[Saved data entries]
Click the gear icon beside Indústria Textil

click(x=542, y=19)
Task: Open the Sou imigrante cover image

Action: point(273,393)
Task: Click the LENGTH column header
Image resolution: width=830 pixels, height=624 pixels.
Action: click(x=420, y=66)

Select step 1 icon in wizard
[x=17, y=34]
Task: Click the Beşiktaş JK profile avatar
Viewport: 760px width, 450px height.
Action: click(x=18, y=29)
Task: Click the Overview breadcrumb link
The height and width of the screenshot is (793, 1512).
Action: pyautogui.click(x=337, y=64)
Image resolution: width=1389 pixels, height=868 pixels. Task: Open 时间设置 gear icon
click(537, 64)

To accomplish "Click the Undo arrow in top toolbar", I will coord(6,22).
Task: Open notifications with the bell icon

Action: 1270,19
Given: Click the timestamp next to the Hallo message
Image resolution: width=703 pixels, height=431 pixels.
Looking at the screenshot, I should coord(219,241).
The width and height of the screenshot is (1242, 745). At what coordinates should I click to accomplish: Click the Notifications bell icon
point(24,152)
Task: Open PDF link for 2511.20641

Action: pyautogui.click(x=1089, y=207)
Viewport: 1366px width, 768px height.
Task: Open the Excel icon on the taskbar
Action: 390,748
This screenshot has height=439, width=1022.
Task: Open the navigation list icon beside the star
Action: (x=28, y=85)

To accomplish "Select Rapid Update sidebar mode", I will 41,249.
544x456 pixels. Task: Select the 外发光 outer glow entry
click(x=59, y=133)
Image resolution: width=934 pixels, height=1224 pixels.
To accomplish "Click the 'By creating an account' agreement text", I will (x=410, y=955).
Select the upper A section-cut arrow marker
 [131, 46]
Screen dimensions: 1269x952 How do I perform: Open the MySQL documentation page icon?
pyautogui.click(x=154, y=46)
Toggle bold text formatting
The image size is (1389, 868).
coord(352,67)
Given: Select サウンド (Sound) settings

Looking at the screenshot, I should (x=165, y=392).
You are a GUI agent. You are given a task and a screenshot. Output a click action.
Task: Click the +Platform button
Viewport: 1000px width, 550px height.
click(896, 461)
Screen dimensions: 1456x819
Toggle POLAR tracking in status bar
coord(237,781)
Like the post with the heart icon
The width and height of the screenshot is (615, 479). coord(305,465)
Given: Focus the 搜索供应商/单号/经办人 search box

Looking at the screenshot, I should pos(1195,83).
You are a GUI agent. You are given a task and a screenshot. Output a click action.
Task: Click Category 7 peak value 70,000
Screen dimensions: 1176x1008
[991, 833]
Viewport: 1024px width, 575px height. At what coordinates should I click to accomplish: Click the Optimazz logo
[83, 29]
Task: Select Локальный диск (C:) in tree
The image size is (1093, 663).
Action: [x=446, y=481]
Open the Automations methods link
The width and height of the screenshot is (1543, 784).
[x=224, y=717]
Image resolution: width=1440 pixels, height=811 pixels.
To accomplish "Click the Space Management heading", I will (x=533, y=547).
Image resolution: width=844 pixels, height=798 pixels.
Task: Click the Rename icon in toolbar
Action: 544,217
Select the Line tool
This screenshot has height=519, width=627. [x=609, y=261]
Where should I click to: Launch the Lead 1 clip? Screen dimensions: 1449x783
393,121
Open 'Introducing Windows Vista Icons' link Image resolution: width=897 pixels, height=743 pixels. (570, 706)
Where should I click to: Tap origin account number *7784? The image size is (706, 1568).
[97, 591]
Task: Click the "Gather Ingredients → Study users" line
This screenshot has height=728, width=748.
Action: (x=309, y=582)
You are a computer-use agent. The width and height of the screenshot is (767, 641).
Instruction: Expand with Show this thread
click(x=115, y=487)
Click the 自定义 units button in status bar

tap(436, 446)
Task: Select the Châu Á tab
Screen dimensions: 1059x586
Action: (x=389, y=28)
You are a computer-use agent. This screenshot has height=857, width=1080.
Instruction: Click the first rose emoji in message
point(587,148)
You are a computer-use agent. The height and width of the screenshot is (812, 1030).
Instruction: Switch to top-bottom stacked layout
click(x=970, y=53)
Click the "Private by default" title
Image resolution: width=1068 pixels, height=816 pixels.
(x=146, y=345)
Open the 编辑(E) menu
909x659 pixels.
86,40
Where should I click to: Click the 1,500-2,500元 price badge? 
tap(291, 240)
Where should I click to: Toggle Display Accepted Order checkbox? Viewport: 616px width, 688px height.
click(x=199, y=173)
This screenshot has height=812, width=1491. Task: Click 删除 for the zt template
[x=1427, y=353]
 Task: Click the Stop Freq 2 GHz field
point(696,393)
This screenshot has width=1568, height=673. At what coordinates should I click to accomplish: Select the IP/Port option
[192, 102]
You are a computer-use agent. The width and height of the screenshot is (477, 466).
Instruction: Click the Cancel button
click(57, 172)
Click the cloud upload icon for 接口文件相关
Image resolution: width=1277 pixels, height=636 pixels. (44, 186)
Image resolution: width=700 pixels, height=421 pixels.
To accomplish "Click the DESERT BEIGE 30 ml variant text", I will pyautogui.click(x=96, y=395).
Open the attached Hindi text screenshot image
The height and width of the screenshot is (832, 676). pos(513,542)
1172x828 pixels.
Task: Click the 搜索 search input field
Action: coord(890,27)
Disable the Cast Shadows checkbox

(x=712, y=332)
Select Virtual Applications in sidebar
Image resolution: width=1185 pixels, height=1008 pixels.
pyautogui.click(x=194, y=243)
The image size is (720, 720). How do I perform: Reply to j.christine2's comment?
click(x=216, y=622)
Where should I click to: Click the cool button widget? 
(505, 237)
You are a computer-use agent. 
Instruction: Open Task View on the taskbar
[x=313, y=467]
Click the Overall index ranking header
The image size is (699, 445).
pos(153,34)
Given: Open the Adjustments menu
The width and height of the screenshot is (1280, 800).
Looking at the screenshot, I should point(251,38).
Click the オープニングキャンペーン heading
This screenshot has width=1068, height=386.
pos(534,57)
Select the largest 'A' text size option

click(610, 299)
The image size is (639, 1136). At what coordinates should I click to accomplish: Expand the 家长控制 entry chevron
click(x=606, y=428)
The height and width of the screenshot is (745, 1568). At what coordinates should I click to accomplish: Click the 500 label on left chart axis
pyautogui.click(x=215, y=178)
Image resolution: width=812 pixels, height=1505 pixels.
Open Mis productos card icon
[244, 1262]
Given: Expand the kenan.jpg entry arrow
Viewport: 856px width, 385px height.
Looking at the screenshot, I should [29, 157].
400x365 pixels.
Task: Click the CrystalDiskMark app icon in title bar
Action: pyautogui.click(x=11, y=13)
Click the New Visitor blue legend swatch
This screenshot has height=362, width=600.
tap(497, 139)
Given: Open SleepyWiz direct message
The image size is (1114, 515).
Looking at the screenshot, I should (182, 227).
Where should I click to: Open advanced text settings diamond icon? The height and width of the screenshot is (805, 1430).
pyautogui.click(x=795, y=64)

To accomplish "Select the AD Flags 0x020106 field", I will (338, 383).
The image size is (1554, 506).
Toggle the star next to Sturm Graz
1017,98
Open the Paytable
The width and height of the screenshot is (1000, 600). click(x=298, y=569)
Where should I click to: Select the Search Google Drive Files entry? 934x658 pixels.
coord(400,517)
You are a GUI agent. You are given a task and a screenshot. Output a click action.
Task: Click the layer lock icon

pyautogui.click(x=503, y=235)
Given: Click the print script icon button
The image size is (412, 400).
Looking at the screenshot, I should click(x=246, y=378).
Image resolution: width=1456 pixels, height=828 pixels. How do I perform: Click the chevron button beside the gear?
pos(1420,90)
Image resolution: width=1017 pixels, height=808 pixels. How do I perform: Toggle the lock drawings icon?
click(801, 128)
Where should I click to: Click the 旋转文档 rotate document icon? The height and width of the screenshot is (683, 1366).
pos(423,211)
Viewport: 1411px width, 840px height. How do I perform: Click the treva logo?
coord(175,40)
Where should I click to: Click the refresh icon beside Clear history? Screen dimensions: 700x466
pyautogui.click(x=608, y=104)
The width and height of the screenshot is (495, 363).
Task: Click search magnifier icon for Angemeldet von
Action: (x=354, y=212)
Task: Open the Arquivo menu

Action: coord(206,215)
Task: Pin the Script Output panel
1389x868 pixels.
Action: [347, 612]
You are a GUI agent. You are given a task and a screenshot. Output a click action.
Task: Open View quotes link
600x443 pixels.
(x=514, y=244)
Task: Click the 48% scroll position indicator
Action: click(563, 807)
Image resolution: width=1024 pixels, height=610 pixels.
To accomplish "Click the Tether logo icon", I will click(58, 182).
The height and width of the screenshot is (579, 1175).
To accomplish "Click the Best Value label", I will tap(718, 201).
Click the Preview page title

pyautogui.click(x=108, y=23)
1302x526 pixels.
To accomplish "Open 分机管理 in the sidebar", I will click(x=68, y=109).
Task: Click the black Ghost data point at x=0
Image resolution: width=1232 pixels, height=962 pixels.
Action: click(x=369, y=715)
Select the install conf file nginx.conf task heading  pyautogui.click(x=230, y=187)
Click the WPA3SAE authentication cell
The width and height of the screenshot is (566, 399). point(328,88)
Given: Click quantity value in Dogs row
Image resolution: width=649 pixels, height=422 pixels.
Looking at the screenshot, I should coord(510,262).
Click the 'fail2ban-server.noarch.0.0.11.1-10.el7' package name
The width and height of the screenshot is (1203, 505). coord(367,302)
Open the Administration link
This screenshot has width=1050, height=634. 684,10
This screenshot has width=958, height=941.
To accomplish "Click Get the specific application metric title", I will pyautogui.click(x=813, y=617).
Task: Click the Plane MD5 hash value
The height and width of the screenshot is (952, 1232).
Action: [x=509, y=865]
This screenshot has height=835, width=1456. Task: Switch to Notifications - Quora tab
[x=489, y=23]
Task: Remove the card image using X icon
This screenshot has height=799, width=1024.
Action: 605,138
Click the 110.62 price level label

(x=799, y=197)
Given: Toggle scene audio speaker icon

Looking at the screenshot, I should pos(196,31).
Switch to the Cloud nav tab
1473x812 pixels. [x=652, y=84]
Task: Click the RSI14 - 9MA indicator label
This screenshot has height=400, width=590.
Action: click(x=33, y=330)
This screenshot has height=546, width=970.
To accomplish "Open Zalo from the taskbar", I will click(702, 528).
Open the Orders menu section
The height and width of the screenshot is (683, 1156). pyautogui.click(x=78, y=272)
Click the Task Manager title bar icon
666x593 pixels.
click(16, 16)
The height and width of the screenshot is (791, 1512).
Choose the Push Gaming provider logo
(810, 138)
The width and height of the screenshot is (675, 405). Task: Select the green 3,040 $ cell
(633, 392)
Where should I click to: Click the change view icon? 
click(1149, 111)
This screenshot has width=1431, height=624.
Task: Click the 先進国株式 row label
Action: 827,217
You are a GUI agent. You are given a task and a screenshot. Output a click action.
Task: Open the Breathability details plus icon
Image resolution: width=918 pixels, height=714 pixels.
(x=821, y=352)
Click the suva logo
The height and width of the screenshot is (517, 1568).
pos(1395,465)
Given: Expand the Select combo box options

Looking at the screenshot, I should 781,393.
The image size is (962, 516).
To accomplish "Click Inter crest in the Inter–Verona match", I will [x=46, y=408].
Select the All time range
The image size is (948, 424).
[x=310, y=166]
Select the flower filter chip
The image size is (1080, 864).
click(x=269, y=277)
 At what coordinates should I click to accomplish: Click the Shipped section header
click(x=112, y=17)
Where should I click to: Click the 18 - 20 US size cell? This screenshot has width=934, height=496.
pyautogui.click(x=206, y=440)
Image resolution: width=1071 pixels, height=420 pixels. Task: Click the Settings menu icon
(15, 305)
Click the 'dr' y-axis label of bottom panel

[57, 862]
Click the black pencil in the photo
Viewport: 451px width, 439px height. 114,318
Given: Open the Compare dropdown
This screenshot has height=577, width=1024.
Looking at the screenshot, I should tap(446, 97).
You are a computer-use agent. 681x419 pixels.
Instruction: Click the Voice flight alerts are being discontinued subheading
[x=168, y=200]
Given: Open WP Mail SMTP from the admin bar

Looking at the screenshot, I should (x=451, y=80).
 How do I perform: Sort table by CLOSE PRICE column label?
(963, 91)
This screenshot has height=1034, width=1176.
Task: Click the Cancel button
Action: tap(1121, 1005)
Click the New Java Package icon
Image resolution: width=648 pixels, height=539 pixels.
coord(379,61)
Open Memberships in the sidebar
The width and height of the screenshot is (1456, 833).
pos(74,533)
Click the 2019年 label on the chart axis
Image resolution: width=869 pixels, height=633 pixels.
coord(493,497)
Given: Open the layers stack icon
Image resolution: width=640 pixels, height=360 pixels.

What the exercise asks:
Across the entries above, work out how many lines hold "computer". The answer is that number alone.

Task solution:
6